**TEKS BACAAN**
• Epidemiologi Penyakit Menular Hepatitis B

    Oleh:
    Elvany R. Fallo & Alci Y. Beti
    (Mahasiswa Jurusan IKM Fakultas Kesehatan Masyarakat, Undana Kupang)





    BAB I
    PENDAHULUAN

    1.1 Latar Belakang
    Hati merupakan salah satu organ terpenting dalam tubuh manusia. Fungsi hati diantaranya adalah memproduksi cairan empedu yang dapat membantu pencernaan lemak , menyimpan karbohidrat, memproduksi senyawa penting dalam pembekuan darah, serta menghilangkan racun dari tubuh. Organ ini sangat tangguh bahkan bisa tetap bekerja walau sedang mengalami kerusakan dan mampu terus beregenerasi ( memperbaiki diri) selama tidak mengalami kerusakan yang parah. Salah satu infeksi serius yang dapat menyerang hati adalah hepatitis B.
    Organisasi kesehatan dunia (WHO) memperkirakan bahwa infeksi virus hepatitis B merupakan penyebab lebih dari 780.000 kematian setiap tahunnya di seluruh dunia. Di indonesia sendiri, hasil riset kesehatan dasar tahun 2007 menunjukan bahwa prevelensi hepatitis B sebesar 9,4%. Hal ini berarti 1 dari 10 penduduk indonesia terinfeksi hepatitis B, sayangnya hanya satu dari 5 penderita hepatitis B di indonesia yang sadar bahwa mereka menderita penyakit itu.
    1.2 Rumusan Masalah
    Apa yang dimaksud dengan Penyakit Hepatiti B?
    Bagaimana cara pengobatan dan cara pencegahan penyakit Hepatitis B?
    Berapa lama masa inkubasi penyait Hepatitis B ?
    Bagaimana distribusi penyakit tersebut di dunia, Indonesia dan di NTT berdasarkan orang, waktu dan tempat ?
    1.3 Tujuan Penulisan
    Untuk mengetahui apa yang di maksud dengan Penyakit Hepatitis B
    Untuk mengetahui bagaimana cara pengobatan dan cara pencegahan penyakit tersebut
    Untuk mengetahui distribusi penyakit Hepatitis B di dunia, Indonesia, dan di NTT
    Untuk memenuhi tugas dari dosen Mata kuliah Epidemiologi Penyakit Menular






    BAB II
    PEMBAHASAN

    2.1 Penyakit Hepatitis B
     Hepatitis merupakan istilah yang digunakan untuk semua jenis peradangan pada sel – sel hati, yang disebabkam oleh infeksi (virus, bakteri, parasite). Ada 5 jenis hepatitis yang disebabkan oleh virus yaitu Hepatitis A, B, C, D, dan E, yang akan dibahas di makalah ini adalah Hepatitis B.
    Hepatitis B adalah suatu penyakit hati yang disebabkan oleh virus Hepatitis B, yang merupakan suatu anggota famili hepadnavirus yang dapat menyebabkan peradangan hati akut atau kronis yang dapat berlanjut menjadi sirosis hati atau kanker hati. Hepatitis B akut jika perjalanan penyakit kurang dari 6 bulan sedangkan Hepatitis B kronis bila penyakit menetap, tidak menyembuh secara klinis atau laboratorium atau pada gambaran patologi anatomi selama 6 bulan (Mustofa & Kurniawaty, 2013).

**BAHAN YANG DISEDIAKAN**
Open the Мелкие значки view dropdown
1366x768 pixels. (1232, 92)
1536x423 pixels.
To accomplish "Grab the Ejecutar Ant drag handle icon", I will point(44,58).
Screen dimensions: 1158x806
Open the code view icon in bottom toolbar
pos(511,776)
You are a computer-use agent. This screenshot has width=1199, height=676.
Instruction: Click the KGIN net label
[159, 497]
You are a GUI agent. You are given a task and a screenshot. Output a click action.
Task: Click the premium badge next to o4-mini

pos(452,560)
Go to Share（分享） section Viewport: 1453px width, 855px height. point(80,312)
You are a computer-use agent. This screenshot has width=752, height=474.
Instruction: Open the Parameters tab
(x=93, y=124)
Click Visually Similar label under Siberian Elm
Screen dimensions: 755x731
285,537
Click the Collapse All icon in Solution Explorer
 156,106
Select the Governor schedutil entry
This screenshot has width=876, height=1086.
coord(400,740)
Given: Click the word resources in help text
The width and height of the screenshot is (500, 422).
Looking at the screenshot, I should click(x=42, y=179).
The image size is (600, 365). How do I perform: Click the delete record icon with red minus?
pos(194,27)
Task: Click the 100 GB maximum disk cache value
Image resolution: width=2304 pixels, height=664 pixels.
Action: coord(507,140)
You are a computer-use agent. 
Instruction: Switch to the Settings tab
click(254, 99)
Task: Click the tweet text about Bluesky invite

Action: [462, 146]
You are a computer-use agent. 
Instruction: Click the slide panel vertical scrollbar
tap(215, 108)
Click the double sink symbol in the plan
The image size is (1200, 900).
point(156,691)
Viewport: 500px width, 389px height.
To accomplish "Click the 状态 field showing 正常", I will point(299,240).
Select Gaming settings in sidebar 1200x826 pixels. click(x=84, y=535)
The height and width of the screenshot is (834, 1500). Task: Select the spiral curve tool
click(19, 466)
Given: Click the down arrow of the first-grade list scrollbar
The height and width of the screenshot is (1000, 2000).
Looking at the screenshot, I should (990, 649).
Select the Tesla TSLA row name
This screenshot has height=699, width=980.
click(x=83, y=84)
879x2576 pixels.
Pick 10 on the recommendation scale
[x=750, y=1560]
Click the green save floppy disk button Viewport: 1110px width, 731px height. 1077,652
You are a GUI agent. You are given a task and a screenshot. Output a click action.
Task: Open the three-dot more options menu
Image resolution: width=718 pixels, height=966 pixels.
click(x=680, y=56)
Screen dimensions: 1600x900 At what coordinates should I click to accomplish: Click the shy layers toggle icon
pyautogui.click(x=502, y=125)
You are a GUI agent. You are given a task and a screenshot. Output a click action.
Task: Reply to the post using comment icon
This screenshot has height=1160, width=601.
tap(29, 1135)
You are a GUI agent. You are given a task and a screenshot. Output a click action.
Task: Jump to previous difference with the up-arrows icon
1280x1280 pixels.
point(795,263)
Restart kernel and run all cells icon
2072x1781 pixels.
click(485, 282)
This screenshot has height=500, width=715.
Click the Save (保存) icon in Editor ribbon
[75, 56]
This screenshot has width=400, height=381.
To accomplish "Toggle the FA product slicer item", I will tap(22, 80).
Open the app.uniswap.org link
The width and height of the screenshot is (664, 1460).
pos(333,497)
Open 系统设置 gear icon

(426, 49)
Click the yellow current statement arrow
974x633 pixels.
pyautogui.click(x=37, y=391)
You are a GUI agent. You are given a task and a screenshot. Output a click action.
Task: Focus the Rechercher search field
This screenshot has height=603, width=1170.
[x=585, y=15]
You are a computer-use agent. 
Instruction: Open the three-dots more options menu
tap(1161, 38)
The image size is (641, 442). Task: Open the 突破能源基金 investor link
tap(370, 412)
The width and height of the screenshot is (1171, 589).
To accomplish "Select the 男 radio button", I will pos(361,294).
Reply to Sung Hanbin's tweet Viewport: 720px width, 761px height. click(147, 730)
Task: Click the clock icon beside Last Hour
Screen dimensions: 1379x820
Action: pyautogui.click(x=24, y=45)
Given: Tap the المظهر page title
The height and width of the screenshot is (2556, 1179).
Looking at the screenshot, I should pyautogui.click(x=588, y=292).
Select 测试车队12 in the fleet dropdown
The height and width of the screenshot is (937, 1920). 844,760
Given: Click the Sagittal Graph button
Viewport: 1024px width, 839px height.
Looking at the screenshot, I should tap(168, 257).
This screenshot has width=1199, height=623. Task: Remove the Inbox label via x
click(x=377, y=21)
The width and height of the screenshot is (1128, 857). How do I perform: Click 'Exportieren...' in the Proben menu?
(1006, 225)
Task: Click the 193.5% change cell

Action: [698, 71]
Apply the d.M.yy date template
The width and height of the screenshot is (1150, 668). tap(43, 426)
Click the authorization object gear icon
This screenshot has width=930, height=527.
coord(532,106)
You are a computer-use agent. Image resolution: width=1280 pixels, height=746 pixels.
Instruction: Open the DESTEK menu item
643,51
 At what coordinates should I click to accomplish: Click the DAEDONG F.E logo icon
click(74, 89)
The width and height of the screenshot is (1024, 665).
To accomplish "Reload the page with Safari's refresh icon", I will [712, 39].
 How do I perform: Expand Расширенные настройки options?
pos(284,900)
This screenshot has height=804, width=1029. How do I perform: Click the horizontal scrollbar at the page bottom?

**BUTIR TUGAS A**
Sebutkan semua fungsi hati yang tercantum dalam teks bacaan tentang hepatitis B.
**BUTIR TUGAS B**
Lanjutkan teks bacaan tentang hepatitis B mulai dari kalimat terakhirnya.

**JAWABAN LATIHAN A**
1. Memproduksi cairan empedu yang membantu pencernaan lemak
2. Menyimpan karbohidrat
3. Memproduksi senyawa penting dalam pembekuan darah
4. Menghilangkan racun dari tubuh

**JAWABAN LATIHAN B**
    A. Agent Penyakit Hepatitis B
    Penyakit hepatitis B disebabkan oleh infeksi bernama Hepadnaviridae virus. Virus yang ini merupakan virus DNA, yang berarti bahwa virus ini adalah material genetika yang diciptakan oleh asam deoksiribonukleat.



                Mikroorganisme penyebab penyakit hepatitis B sering disebut HBV. Virus DNA serat ganda parsial (partially double stranded), panjang genom sekitar 3200 pasangan basa. Mempunyai envelope/selubung. Di dalam darah penderita hepatitis B akut ditemui bentuk partikel virus, yaitu :
    1.        Sferikal pleomorfik, diameter 17-25 nm, terdiri dari komponen selubung saja. Jumlahnya lebih banyak dari partikel lainnya.
    2.        Tubular atau filamen, diameter 22-200 nm, juga komponen selubung.
    3.        Partikel virion lengkap atau partikel Dane, terdiri dari genom HBV dan selubung, diameter 42 nm.
                Protein yang dibuat oleh virus ini yang bersifat antigenik serta memberi gambaran tentang keadaan penyakit adalah:
    Antigen permukaan/surface antigen/HbsAg, berasal dari selubung. Antigen yang semata-mata disandi oleh gen D disebut sebagai mayor protein, yang oleh daerah pre-S2 dinamakan middle protein dan yang oleh Pre-S1 disebut large protein.
    2.    Antigen core/ core antigen HbsAg, disandi oleh daerah core.
    3.    Antigen e/ e antigen/HbsAg, disandi oleh gen pre-core.
    B. Cara Penularan
    Bagian tubuh yang memungkinkan terjadinya penularan HBV antara lain darah dan produk darah, air ludah, cairan Cerebrospinal, Peritoneal, Pleural, cairan Pericardial dan Synovial; cairan amniotik, semen, cairan vagina, cairan bagian tubuh lainnya yang berisi darah, organ dan jaringan tubuh yang terlepas.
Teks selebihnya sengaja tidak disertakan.